◆ **Aim of the task**
Transcribe the listing word for word. Begin at its first line and end with the line containing "Click the 7".

◆ **Source records**
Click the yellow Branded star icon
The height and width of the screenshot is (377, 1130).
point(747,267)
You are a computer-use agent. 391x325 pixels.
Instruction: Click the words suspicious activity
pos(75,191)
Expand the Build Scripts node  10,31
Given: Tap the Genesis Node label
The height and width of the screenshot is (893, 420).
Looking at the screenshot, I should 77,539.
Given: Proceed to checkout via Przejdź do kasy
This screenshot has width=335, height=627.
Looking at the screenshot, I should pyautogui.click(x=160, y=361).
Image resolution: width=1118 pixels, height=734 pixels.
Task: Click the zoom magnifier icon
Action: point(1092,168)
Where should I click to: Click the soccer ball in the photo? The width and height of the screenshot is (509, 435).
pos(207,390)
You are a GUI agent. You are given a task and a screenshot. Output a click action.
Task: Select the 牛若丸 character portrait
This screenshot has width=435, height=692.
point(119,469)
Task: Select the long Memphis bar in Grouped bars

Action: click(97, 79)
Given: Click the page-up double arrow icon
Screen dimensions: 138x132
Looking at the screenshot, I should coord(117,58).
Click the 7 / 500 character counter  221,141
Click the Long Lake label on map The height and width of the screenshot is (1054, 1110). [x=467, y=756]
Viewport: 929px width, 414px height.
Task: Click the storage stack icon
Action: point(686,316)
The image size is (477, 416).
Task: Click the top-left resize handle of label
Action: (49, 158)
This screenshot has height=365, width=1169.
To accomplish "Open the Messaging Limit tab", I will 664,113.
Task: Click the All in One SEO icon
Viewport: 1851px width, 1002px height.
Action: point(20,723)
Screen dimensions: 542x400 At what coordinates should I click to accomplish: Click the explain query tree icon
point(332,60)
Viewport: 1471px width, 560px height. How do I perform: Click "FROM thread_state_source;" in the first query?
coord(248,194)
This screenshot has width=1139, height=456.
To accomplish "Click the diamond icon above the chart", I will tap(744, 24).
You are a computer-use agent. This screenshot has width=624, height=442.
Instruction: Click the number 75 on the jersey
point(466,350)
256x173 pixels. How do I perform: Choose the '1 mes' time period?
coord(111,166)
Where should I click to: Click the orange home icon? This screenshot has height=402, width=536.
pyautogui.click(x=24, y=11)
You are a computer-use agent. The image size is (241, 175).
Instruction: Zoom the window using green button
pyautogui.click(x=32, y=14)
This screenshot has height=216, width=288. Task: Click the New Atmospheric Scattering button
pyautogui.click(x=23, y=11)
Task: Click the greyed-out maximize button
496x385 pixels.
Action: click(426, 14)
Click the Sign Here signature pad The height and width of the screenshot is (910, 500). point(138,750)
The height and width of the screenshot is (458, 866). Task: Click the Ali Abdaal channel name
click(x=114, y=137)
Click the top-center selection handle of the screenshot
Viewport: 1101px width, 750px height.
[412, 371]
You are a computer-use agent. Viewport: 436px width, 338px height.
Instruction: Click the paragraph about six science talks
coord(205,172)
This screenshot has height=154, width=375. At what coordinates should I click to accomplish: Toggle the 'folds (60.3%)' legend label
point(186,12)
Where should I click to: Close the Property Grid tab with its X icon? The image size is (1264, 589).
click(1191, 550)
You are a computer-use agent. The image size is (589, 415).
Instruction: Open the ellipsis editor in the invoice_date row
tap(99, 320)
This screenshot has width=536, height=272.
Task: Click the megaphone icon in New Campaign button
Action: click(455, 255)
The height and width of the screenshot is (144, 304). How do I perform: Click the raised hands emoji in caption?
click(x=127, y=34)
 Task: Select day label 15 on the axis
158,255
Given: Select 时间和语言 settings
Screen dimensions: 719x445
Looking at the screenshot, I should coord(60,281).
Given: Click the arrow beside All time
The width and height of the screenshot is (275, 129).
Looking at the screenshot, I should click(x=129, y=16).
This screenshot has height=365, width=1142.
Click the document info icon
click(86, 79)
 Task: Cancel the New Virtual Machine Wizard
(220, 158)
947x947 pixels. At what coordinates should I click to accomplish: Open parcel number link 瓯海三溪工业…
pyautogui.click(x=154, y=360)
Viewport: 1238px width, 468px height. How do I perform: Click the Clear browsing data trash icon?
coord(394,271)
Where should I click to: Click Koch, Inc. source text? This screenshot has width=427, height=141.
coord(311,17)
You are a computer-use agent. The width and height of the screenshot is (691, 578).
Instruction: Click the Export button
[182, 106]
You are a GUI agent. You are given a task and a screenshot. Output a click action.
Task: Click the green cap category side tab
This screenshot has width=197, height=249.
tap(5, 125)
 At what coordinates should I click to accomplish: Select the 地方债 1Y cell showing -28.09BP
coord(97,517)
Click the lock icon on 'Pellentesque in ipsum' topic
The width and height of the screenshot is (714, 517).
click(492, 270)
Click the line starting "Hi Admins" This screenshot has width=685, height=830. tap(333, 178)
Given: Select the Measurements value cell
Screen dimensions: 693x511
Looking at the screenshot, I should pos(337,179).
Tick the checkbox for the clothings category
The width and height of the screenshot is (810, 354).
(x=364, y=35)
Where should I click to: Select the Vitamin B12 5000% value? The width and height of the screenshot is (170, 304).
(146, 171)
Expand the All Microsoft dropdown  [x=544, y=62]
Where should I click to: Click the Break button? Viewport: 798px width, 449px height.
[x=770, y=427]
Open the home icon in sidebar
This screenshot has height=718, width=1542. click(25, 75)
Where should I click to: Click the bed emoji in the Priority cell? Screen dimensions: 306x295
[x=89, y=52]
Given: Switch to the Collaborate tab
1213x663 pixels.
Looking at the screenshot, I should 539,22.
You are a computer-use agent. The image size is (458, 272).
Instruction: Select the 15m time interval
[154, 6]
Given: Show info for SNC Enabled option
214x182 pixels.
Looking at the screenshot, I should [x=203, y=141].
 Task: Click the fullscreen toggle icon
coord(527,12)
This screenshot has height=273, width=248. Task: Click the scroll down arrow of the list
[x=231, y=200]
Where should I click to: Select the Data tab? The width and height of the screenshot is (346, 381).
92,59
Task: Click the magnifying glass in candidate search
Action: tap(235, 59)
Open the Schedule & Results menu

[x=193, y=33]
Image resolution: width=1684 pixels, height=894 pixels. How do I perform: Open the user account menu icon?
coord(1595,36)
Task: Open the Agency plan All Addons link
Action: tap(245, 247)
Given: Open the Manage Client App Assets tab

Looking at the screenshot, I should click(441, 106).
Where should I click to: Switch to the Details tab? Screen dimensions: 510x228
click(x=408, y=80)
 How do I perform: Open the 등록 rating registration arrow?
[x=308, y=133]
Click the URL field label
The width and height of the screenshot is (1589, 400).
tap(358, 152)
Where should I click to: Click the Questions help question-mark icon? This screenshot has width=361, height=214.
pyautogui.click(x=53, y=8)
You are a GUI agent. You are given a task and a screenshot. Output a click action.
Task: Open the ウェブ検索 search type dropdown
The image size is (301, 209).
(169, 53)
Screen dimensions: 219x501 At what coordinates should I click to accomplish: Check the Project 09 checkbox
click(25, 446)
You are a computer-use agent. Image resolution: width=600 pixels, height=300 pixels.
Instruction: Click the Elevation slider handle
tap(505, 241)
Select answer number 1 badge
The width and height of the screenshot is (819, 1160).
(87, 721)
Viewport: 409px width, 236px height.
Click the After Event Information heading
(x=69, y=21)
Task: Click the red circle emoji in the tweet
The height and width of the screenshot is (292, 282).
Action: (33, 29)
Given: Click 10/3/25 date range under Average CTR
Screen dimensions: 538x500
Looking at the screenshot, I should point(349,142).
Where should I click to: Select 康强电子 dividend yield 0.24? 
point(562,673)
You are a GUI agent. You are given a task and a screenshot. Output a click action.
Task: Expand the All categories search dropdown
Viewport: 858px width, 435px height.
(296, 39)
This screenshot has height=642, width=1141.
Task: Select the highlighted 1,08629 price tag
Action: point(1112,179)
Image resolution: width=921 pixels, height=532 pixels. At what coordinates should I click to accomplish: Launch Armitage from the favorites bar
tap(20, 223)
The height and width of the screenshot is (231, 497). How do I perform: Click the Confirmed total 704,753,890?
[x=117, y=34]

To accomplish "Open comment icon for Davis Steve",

◆ **Your response**
Click the yellow Branded star icon
The height and width of the screenshot is (377, 1130).
point(747,267)
You are a computer-use agent. 391x325 pixels.
Instruction: Click the words suspicious activity
pos(75,191)
Expand the Build Scripts node  10,31
Given: Tap the Genesis Node label
The height and width of the screenshot is (893, 420).
Looking at the screenshot, I should 77,539.
Given: Proceed to checkout via Przejdź do kasy
This screenshot has width=335, height=627.
Looking at the screenshot, I should pyautogui.click(x=160, y=361).
Image resolution: width=1118 pixels, height=734 pixels.
Task: Click the zoom magnifier icon
Action: point(1092,168)
Where should I click to: Click the soccer ball in the photo? The width and height of the screenshot is (509, 435).
pos(207,390)
You are a GUI agent. You are given a task and a screenshot. Output a click action.
Task: Select the 牛若丸 character portrait
This screenshot has width=435, height=692.
point(119,469)
Task: Select the long Memphis bar in Grouped bars

Action: click(97, 79)
Given: Click the page-up double arrow icon
Screen dimensions: 138x132
Looking at the screenshot, I should coord(117,58).
Click the 7 / 500 character counter  221,141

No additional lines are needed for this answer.